Activity - Show every line below where "computer" appears.

Record excerpts -
::::::::::

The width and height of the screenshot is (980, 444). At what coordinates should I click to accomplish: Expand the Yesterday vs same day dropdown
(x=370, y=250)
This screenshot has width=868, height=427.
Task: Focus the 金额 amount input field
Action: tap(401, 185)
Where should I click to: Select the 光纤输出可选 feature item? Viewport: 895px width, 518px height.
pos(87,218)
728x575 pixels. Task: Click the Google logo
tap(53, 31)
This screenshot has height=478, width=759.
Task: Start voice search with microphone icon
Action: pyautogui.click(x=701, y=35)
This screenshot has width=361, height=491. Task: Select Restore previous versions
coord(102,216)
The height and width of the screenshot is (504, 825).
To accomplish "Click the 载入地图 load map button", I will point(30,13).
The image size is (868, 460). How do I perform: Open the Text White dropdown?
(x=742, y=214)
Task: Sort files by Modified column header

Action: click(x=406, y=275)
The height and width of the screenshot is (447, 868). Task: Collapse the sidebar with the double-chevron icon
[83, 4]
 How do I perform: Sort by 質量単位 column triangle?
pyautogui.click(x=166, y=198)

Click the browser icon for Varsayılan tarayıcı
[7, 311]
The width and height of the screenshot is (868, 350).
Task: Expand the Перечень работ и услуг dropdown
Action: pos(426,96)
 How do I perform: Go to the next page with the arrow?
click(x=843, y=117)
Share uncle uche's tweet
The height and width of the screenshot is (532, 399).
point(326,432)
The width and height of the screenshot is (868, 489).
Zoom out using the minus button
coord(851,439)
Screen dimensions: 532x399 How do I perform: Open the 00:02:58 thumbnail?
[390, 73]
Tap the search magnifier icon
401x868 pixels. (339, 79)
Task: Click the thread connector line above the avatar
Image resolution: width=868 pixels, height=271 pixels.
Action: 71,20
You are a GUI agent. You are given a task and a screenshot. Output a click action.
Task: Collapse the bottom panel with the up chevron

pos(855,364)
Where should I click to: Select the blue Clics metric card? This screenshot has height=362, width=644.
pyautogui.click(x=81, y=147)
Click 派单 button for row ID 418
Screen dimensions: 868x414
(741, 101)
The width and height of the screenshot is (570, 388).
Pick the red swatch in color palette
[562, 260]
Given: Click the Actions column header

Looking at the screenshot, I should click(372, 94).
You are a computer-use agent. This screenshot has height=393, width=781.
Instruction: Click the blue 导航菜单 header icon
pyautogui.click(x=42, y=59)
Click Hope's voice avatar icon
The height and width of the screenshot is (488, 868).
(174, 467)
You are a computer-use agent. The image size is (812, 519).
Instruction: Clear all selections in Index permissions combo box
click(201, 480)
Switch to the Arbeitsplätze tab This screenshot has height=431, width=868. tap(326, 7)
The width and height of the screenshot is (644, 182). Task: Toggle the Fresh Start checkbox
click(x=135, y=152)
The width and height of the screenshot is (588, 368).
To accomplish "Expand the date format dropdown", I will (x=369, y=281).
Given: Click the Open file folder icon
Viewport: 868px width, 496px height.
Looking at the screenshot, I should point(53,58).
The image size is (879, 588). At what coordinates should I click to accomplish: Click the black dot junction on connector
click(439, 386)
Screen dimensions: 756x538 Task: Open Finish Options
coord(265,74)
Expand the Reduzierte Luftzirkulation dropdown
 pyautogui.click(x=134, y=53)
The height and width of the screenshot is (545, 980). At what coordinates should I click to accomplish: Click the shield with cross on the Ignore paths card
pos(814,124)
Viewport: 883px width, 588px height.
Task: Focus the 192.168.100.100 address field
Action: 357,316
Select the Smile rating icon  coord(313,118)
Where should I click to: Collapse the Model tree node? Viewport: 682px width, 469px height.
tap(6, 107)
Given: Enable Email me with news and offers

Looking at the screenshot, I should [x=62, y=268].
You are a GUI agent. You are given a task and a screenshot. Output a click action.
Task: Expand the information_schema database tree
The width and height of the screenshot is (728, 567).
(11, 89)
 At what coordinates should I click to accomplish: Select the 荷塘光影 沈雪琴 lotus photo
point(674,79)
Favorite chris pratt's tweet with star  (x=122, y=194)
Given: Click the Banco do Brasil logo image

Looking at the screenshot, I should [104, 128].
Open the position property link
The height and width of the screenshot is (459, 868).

::::::::::

Exercise response -
You are a computer-use agent. This screenshot has height=393, width=781.
You are a computer-use agent. The image size is (812, 519).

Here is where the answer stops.